| Goal of the exercise |
Return only the lines from the one that contains "You are a computer-use" through the last line of the records below, exactly as they stand. Pictures are not part of the copy.

START Records for processing

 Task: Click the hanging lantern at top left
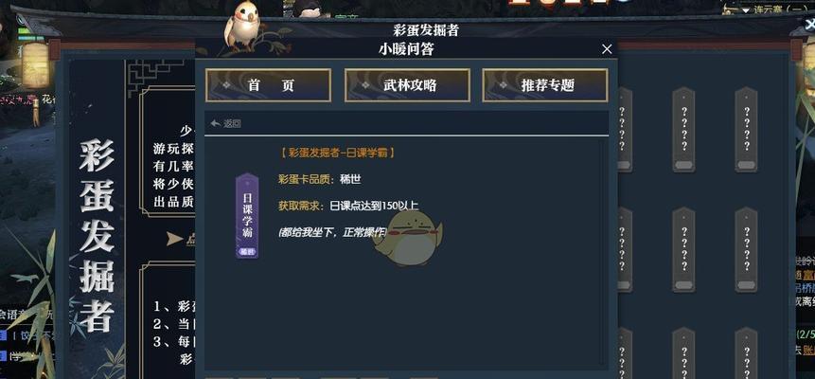click(35, 65)
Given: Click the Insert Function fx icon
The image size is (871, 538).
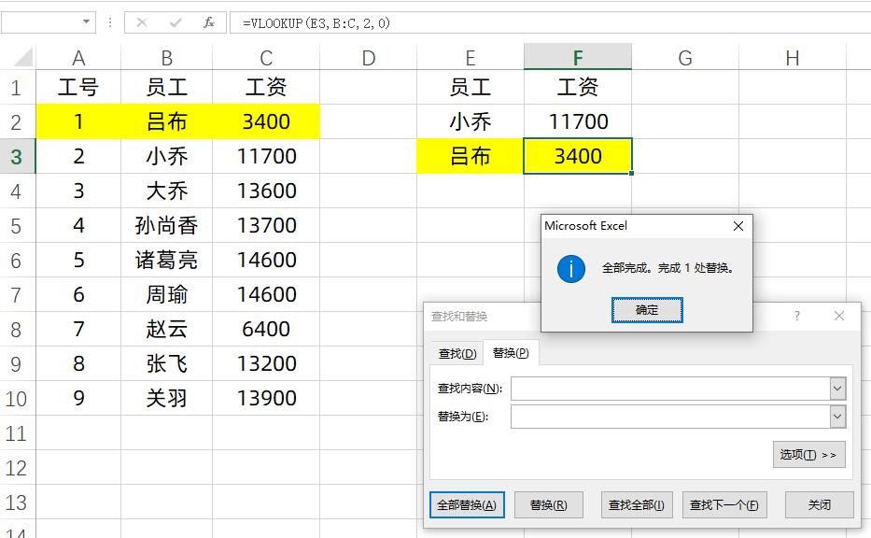Looking at the screenshot, I should 207,21.
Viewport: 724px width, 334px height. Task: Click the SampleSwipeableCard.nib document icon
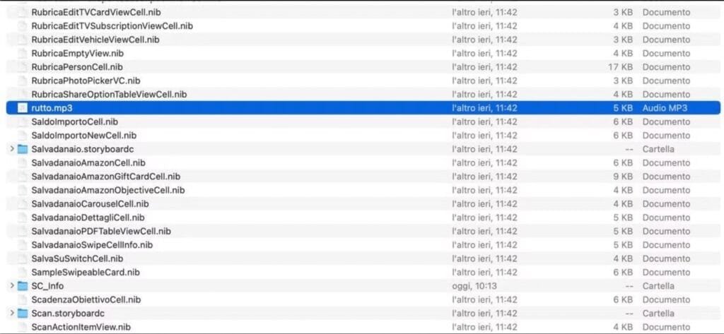tap(23, 272)
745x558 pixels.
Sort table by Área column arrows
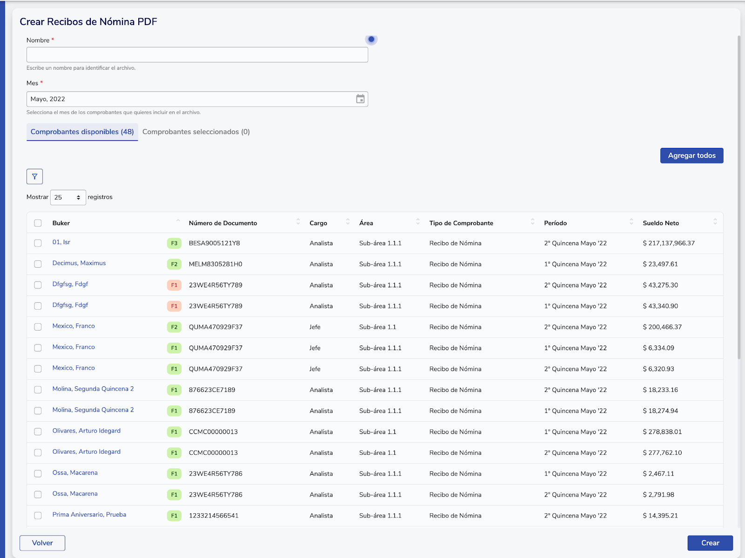418,222
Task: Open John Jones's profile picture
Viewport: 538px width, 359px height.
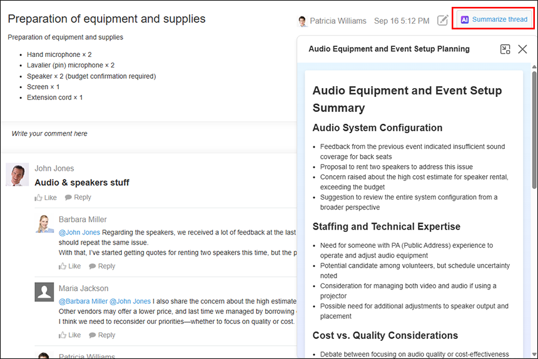Action: point(18,174)
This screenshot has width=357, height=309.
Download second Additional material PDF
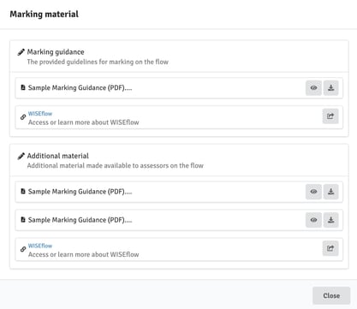pos(331,220)
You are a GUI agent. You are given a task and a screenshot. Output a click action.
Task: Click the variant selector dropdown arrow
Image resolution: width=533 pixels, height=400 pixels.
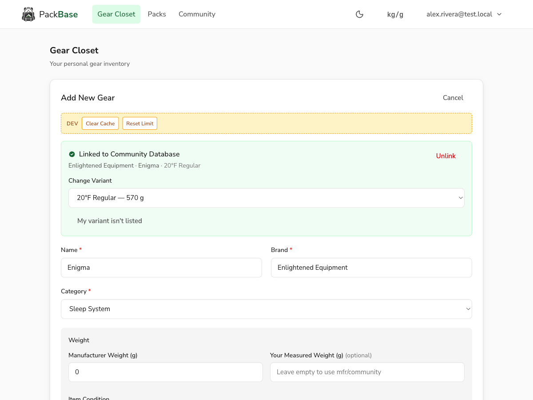pyautogui.click(x=461, y=198)
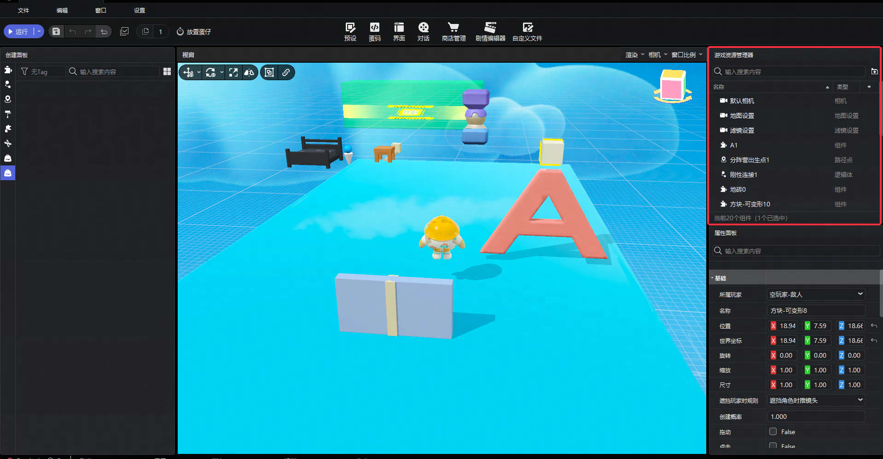Screen dimensions: 883x459
Task: Click the 放置蛋仔 button
Action: point(194,31)
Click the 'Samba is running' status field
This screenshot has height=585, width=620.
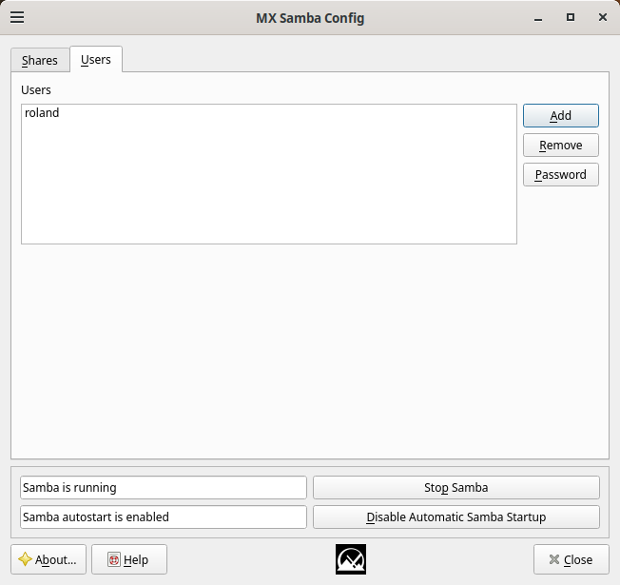pyautogui.click(x=163, y=487)
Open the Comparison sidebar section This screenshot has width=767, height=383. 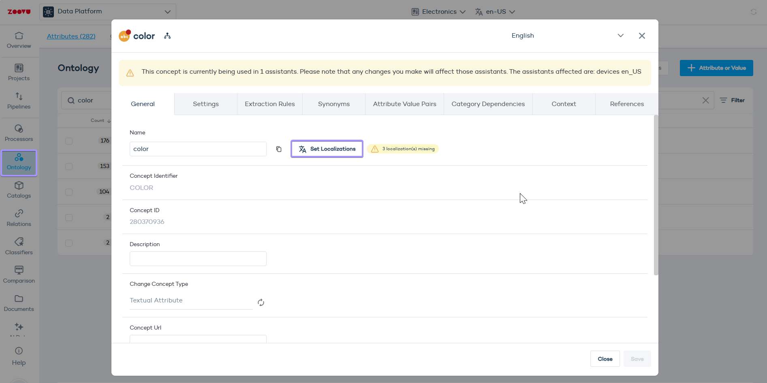click(19, 275)
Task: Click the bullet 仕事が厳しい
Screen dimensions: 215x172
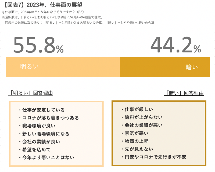Action: [137, 109]
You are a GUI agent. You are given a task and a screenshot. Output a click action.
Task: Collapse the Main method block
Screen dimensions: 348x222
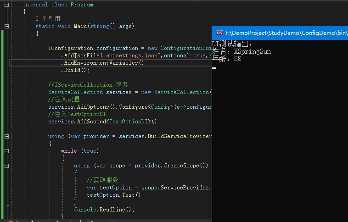coord(7,26)
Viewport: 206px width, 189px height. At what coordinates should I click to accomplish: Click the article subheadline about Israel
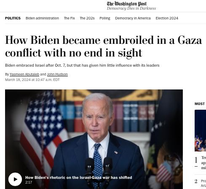[82, 65]
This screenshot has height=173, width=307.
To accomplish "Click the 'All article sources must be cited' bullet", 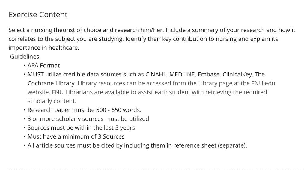I will [137, 145].
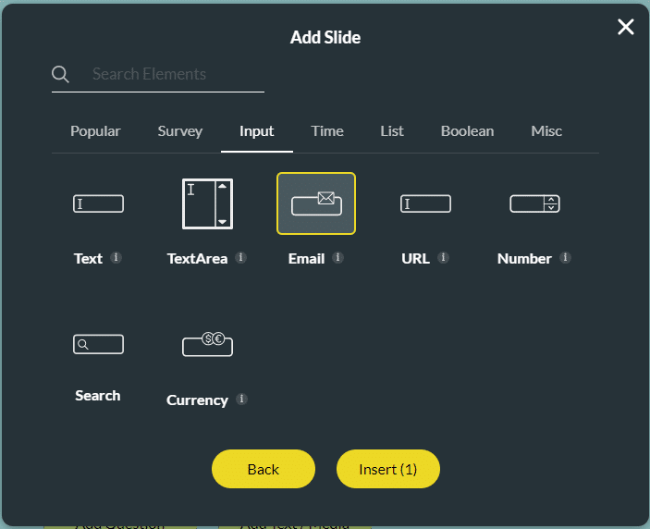Viewport: 650px width, 529px height.
Task: Select the TextArea element icon
Action: click(207, 203)
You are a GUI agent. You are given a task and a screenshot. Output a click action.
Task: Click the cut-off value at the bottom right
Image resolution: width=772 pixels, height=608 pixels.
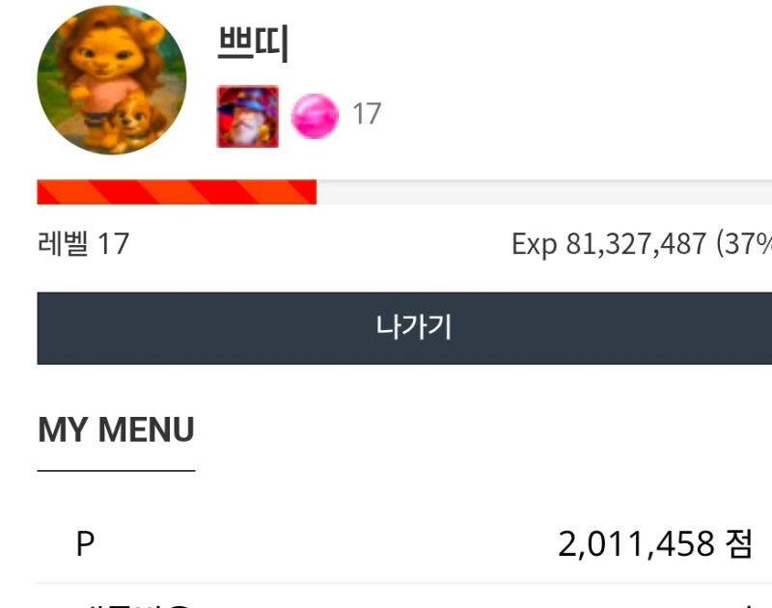pyautogui.click(x=749, y=604)
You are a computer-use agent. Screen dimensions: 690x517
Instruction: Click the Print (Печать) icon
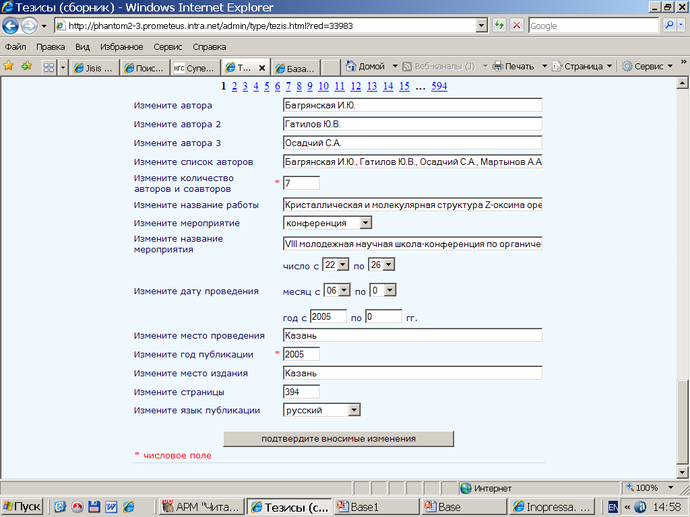pos(498,66)
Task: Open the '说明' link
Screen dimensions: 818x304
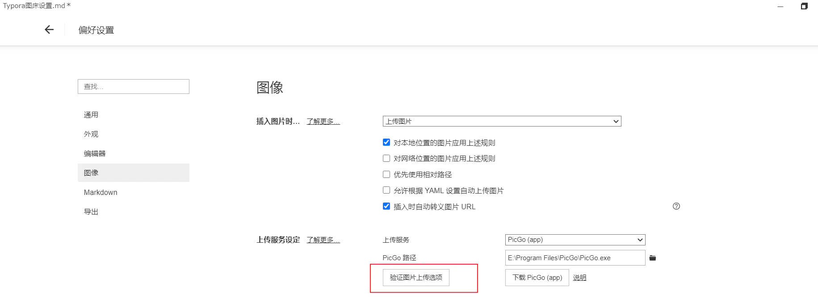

END Records for processing

| Task output |
You are a computer-use agent. Screen dimensions: 690x517
Instruction: Click the Print (Печать) icon
pos(498,66)
Task: Open the '说明' link
Screen dimensions: 818x304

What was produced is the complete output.